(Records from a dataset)
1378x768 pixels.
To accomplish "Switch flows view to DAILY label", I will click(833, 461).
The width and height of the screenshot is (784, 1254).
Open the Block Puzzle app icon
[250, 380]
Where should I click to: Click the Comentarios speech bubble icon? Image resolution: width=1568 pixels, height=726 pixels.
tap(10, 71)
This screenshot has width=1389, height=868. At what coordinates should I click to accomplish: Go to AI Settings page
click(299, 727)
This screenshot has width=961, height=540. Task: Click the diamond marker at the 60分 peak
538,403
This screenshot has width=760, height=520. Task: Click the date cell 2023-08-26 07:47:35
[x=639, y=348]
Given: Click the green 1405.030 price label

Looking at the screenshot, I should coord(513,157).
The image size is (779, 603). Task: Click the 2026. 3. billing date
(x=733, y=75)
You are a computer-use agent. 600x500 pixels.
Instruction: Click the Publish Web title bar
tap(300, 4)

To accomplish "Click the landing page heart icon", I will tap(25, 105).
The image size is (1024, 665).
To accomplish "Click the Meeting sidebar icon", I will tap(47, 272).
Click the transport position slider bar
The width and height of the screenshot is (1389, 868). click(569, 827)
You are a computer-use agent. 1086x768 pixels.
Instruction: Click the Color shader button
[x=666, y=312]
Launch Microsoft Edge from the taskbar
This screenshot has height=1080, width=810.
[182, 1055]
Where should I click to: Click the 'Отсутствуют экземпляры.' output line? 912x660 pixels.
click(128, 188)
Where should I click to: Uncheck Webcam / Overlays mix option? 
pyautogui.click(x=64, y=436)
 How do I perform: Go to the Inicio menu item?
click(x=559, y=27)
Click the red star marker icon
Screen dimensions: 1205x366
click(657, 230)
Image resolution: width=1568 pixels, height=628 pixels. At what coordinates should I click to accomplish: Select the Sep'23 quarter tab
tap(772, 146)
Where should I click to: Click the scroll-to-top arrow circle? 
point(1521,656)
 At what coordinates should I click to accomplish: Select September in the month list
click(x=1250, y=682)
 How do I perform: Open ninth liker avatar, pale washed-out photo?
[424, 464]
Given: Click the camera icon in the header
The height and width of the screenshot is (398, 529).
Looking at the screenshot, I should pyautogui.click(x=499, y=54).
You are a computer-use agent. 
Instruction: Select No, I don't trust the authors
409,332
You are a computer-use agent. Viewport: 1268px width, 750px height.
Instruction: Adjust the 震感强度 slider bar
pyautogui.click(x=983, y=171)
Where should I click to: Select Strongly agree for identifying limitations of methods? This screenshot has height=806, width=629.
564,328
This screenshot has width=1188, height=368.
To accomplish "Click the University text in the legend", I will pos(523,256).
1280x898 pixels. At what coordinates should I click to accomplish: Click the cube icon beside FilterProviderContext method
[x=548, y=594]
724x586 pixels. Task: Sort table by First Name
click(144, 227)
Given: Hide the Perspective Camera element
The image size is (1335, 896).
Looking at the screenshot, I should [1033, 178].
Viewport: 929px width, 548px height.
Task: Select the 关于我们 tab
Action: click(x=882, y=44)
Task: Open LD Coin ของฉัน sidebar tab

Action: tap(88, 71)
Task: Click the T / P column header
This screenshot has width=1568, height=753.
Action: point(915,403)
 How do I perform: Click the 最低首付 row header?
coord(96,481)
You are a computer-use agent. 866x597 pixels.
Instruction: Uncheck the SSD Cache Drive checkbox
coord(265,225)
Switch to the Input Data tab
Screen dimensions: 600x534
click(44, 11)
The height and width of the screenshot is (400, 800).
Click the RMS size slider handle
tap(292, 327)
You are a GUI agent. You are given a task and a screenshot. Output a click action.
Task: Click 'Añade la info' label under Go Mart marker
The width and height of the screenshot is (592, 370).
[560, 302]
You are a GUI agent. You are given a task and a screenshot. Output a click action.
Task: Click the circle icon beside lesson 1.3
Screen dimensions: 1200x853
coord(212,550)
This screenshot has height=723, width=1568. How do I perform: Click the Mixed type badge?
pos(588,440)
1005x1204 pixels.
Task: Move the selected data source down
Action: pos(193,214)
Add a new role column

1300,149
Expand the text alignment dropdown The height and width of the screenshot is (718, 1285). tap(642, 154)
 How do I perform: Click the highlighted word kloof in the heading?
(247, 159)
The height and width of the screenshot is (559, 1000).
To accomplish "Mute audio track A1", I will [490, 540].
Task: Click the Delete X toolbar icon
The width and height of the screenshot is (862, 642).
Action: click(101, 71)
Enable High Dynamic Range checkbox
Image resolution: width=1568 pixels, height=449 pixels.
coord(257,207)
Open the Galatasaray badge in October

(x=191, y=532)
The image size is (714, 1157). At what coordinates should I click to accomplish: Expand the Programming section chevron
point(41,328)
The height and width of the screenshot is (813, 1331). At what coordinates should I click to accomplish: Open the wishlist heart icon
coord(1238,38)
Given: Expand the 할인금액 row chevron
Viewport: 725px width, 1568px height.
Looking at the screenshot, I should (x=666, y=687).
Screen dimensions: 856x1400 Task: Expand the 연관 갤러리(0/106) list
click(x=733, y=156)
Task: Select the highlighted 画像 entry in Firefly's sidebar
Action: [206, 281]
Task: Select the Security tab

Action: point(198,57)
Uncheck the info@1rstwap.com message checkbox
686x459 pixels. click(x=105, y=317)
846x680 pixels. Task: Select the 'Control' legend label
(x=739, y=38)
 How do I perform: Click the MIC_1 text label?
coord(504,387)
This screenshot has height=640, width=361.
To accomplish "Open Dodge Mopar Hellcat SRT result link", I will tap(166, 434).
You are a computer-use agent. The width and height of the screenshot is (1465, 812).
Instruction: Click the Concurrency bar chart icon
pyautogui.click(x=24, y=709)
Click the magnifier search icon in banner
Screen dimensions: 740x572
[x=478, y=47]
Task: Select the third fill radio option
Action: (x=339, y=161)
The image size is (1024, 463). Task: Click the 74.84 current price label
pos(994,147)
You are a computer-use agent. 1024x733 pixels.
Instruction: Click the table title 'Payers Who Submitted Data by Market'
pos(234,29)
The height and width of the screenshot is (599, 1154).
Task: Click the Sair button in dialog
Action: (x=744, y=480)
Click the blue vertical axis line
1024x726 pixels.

• [WORK INSTRUCTIONS]:
When you output the entries, keep every line exactly as it appears above.

• [ANSWER BOX]:
1378x768 pixels.
To accomplish "Switch flows view to DAILY label", I will click(833, 461).
The width and height of the screenshot is (784, 1254).
Open the Block Puzzle app icon
[250, 380]
Where should I click to: Click the Comentarios speech bubble icon? Image resolution: width=1568 pixels, height=726 pixels.
tap(10, 71)
This screenshot has width=1389, height=868. At what coordinates should I click to accomplish: Go to AI Settings page
click(299, 727)
This screenshot has width=961, height=540. Task: Click the diamond marker at the 60分 peak
538,403
This screenshot has width=760, height=520. Task: Click the date cell 2023-08-26 07:47:35
[x=639, y=348]
Given: Click the green 1405.030 price label

Looking at the screenshot, I should coord(513,157).
The image size is (779, 603). Task: Click the 2026. 3. billing date
(x=733, y=75)
You are a computer-use agent. 600x500 pixels.
Instruction: Click the Publish Web title bar
tap(300, 4)

To accomplish "Click the landing page heart icon", I will tap(25, 105).
The image size is (1024, 665).
To accomplish "Click the Meeting sidebar icon", I will tap(47, 272).
Click the transport position slider bar
The width and height of the screenshot is (1389, 868). click(569, 827)
You are a computer-use agent. 1086x768 pixels.
Instruction: Click the Color shader button
[x=666, y=312]
Launch Microsoft Edge from the taskbar
This screenshot has height=1080, width=810.
[182, 1055]
Where should I click to: Click the 'Отсутствуют экземпляры.' output line? 912x660 pixels.
click(128, 188)
Where should I click to: Uncheck Webcam / Overlays mix option? 
pyautogui.click(x=64, y=436)
 How do I perform: Go to the Inicio menu item?
click(x=559, y=27)
Click the red star marker icon
Screen dimensions: 1205x366
click(657, 230)
Image resolution: width=1568 pixels, height=628 pixels. At what coordinates should I click to accomplish: Select the Sep'23 quarter tab
tap(772, 146)
Where should I click to: Click the scroll-to-top arrow circle? 
point(1521,656)
 At what coordinates should I click to accomplish: Select September in the month list
click(x=1250, y=682)
 How do I perform: Open ninth liker avatar, pale washed-out photo?
[424, 464]
Given: Click the camera icon in the header
The height and width of the screenshot is (398, 529).
Looking at the screenshot, I should pyautogui.click(x=499, y=54).
You are a computer-use agent. 
Instruction: Select No, I don't trust the authors
409,332
You are a computer-use agent. Viewport: 1268px width, 750px height.
Instruction: Adjust the 震感强度 slider bar
pyautogui.click(x=983, y=171)
Where should I click to: Select Strongly agree for identifying limitations of methods? This screenshot has height=806, width=629.
564,328
This screenshot has width=1188, height=368.
To accomplish "Click the University text in the legend", I will pos(523,256).
1280x898 pixels. At what coordinates should I click to accomplish: Click the cube icon beside FilterProviderContext method
[x=548, y=594]
724x586 pixels. Task: Sort table by First Name
click(144, 227)
Given: Hide the Perspective Camera element
The image size is (1335, 896).
Looking at the screenshot, I should [1033, 178].
Viewport: 929px width, 548px height.
Task: Select the 关于我们 tab
Action: click(x=882, y=44)
Task: Open LD Coin ของฉัน sidebar tab

Action: tap(88, 71)
Task: Click the T / P column header
This screenshot has width=1568, height=753.
Action: point(915,403)
 How do I perform: Click the 最低首付 row header?
coord(96,481)
You are a computer-use agent. 866x597 pixels.
Instruction: Uncheck the SSD Cache Drive checkbox
coord(265,225)
Switch to the Input Data tab
Screen dimensions: 600x534
click(44, 11)
The height and width of the screenshot is (400, 800).
Click the RMS size slider handle
tap(292, 327)
You are a GUI agent. You are given a task and a screenshot. Output a click action.
Task: Click 'Añade la info' label under Go Mart marker
The width and height of the screenshot is (592, 370).
[560, 302]
You are a GUI agent. You are given a task and a screenshot. Output a click action.
Task: Click the circle icon beside lesson 1.3
Screen dimensions: 1200x853
coord(212,550)
This screenshot has height=723, width=1568. How do I perform: Click the Mixed type badge?
pos(588,440)
1005x1204 pixels.
Task: Move the selected data source down
Action: pos(193,214)
Add a new role column

1300,149
Expand the text alignment dropdown The height and width of the screenshot is (718, 1285). tap(642, 154)
 How do I perform: Click the highlighted word kloof in the heading?
(247, 159)
The height and width of the screenshot is (559, 1000).
To accomplish "Mute audio track A1", I will [490, 540].
Task: Click the Delete X toolbar icon
The width and height of the screenshot is (862, 642).
Action: click(101, 71)
Enable High Dynamic Range checkbox
Image resolution: width=1568 pixels, height=449 pixels.
coord(257,207)
Open the Galatasaray badge in October

(x=191, y=532)
The image size is (714, 1157). At what coordinates should I click to accomplish: Expand the Programming section chevron
point(41,328)
The height and width of the screenshot is (813, 1331). At what coordinates should I click to accomplish: Open the wishlist heart icon
coord(1238,38)
Given: Expand the 할인금액 row chevron
Viewport: 725px width, 1568px height.
Looking at the screenshot, I should (x=666, y=687).
Screen dimensions: 856x1400 Task: Expand the 연관 갤러리(0/106) list
click(x=733, y=156)
Task: Select the highlighted 画像 entry in Firefly's sidebar
Action: [206, 281]
Task: Select the Security tab

Action: point(198,57)
Uncheck the info@1rstwap.com message checkbox
686x459 pixels. click(x=105, y=317)
846x680 pixels. Task: Select the 'Control' legend label
(x=739, y=38)
 How do I perform: Click the MIC_1 text label?
coord(504,387)
This screenshot has height=640, width=361.
To accomplish "Open Dodge Mopar Hellcat SRT result link", I will tap(166, 434).
You are a computer-use agent. The width and height of the screenshot is (1465, 812).
Instruction: Click the Concurrency bar chart icon
pyautogui.click(x=24, y=709)
Click the magnifier search icon in banner
Screen dimensions: 740x572
[x=478, y=47]
Task: Select the third fill radio option
Action: (x=339, y=161)
The image size is (1024, 463). Task: Click the 74.84 current price label
pos(994,147)
You are a computer-use agent. 1024x733 pixels.
Instruction: Click the table title 'Payers Who Submitted Data by Market'
pos(234,29)
The height and width of the screenshot is (599, 1154).
Task: Click the Sair button in dialog
Action: (x=744, y=480)
Click the blue vertical axis line
1024x726 pixels.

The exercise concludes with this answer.